Exercise goal.
Could you write out, word for word, only the lines from the one containing "Click the subnet mask 255.255.255.0" through the last line of the data below?

Input for this task.
BEGIN

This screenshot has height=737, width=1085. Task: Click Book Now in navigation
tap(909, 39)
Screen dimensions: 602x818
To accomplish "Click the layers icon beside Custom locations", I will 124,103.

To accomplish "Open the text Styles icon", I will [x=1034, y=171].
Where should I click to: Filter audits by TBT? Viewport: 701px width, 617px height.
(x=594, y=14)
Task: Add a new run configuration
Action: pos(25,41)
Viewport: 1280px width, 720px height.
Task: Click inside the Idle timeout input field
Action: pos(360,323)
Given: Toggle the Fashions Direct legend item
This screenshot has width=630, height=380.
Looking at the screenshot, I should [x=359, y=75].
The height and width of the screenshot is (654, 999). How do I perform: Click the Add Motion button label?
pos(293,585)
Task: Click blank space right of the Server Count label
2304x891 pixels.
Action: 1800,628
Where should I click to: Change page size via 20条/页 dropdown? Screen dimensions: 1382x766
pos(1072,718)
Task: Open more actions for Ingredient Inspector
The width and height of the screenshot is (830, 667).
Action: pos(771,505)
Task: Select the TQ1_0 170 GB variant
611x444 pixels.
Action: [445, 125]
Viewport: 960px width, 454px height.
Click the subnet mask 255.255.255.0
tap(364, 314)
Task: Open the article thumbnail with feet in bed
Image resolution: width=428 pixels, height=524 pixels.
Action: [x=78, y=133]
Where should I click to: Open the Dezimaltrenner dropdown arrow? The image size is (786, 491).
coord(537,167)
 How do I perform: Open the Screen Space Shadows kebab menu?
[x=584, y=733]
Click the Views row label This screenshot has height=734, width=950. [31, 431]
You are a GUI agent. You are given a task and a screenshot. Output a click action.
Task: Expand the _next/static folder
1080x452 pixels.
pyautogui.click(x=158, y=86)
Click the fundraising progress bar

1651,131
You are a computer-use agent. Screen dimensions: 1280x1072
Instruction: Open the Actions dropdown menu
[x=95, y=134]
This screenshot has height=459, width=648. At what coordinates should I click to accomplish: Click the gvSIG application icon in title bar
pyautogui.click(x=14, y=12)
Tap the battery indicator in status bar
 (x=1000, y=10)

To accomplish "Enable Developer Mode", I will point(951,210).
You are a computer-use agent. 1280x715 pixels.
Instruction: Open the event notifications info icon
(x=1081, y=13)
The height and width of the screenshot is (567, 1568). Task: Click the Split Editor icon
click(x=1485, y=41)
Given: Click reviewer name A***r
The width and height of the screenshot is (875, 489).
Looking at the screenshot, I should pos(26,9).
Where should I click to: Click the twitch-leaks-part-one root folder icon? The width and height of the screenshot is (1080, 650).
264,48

END

Answer.
Click the subnet mask 255.255.255.0
tap(364, 314)
Task: Open the article thumbnail with feet in bed
Image resolution: width=428 pixels, height=524 pixels.
Action: [x=78, y=133]
Where should I click to: Open the Dezimaltrenner dropdown arrow? The image size is (786, 491).
coord(537,167)
 How do I perform: Open the Screen Space Shadows kebab menu?
[x=584, y=733]
Click the Views row label This screenshot has height=734, width=950. [31, 431]
You are a GUI agent. You are given a task and a screenshot. Output a click action.
Task: Expand the _next/static folder
1080x452 pixels.
pyautogui.click(x=158, y=86)
Click the fundraising progress bar

1651,131
You are a computer-use agent. Screen dimensions: 1280x1072
Instruction: Open the Actions dropdown menu
[x=95, y=134]
This screenshot has height=459, width=648. At what coordinates should I click to accomplish: Click the gvSIG application icon in title bar
pyautogui.click(x=14, y=12)
Tap the battery indicator in status bar
 (x=1000, y=10)

To accomplish "Enable Developer Mode", I will point(951,210).
You are a computer-use agent. 1280x715 pixels.
Instruction: Open the event notifications info icon
(x=1081, y=13)
The height and width of the screenshot is (567, 1568). Task: Click the Split Editor icon
click(x=1485, y=41)
Given: Click reviewer name A***r
The width and height of the screenshot is (875, 489).
Looking at the screenshot, I should pos(26,9).
Where should I click to: Click the twitch-leaks-part-one root folder icon? The width and height of the screenshot is (1080, 650).
264,48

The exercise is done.